Collected data entries:
....
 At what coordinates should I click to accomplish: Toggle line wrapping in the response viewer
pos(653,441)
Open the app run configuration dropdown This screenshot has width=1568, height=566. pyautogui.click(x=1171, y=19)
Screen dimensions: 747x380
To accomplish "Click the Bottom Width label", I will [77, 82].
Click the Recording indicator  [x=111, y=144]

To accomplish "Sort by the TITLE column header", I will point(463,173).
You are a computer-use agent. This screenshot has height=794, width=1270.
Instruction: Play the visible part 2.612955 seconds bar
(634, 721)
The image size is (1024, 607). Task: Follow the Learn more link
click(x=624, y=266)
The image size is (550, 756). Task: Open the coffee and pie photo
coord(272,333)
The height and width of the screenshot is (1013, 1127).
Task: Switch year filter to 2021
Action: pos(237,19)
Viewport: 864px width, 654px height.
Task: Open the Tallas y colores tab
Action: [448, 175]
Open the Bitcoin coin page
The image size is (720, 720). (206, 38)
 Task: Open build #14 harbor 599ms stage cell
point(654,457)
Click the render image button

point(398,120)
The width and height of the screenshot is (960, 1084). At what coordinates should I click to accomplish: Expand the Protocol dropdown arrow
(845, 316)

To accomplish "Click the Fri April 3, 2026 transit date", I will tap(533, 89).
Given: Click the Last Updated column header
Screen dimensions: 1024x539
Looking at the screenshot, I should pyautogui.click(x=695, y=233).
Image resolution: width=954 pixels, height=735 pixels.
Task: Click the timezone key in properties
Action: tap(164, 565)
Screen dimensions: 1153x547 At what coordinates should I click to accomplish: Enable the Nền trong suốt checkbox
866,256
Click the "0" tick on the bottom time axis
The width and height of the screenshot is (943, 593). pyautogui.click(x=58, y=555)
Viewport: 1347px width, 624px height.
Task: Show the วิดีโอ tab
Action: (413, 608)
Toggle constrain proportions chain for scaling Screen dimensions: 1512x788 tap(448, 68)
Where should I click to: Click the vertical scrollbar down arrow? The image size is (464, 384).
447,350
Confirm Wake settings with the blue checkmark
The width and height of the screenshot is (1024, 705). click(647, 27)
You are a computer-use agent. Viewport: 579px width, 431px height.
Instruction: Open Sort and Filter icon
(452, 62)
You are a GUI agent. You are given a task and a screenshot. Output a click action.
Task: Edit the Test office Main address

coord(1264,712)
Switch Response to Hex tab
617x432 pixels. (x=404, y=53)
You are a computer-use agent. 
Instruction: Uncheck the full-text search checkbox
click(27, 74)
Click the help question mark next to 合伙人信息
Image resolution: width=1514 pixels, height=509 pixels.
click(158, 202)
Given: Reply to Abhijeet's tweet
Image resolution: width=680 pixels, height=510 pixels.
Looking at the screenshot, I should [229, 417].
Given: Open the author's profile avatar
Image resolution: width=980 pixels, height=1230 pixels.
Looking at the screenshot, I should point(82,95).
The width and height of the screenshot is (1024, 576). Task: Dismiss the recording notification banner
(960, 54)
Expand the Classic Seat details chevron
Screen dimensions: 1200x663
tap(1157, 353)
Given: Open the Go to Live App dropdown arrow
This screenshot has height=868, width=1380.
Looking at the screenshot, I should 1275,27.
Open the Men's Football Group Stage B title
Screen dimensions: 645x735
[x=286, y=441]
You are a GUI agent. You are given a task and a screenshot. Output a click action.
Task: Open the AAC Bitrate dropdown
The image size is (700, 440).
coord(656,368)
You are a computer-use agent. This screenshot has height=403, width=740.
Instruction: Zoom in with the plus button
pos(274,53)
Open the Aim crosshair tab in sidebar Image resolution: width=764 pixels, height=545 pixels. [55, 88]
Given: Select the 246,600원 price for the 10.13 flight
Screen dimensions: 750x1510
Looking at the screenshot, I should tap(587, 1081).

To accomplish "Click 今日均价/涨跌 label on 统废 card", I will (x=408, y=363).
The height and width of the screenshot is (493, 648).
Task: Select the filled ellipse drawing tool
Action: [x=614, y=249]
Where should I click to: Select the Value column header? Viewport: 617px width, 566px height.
....
# Task description
Would you copy every line of the entries in which "header" appears?

# Solution
To accomplish "Sort by the TITLE column header", I will point(463,173).
Given: Click the Last Updated column header
Where should I click to: Select the Value column header? Viewport: 617px width, 566px height.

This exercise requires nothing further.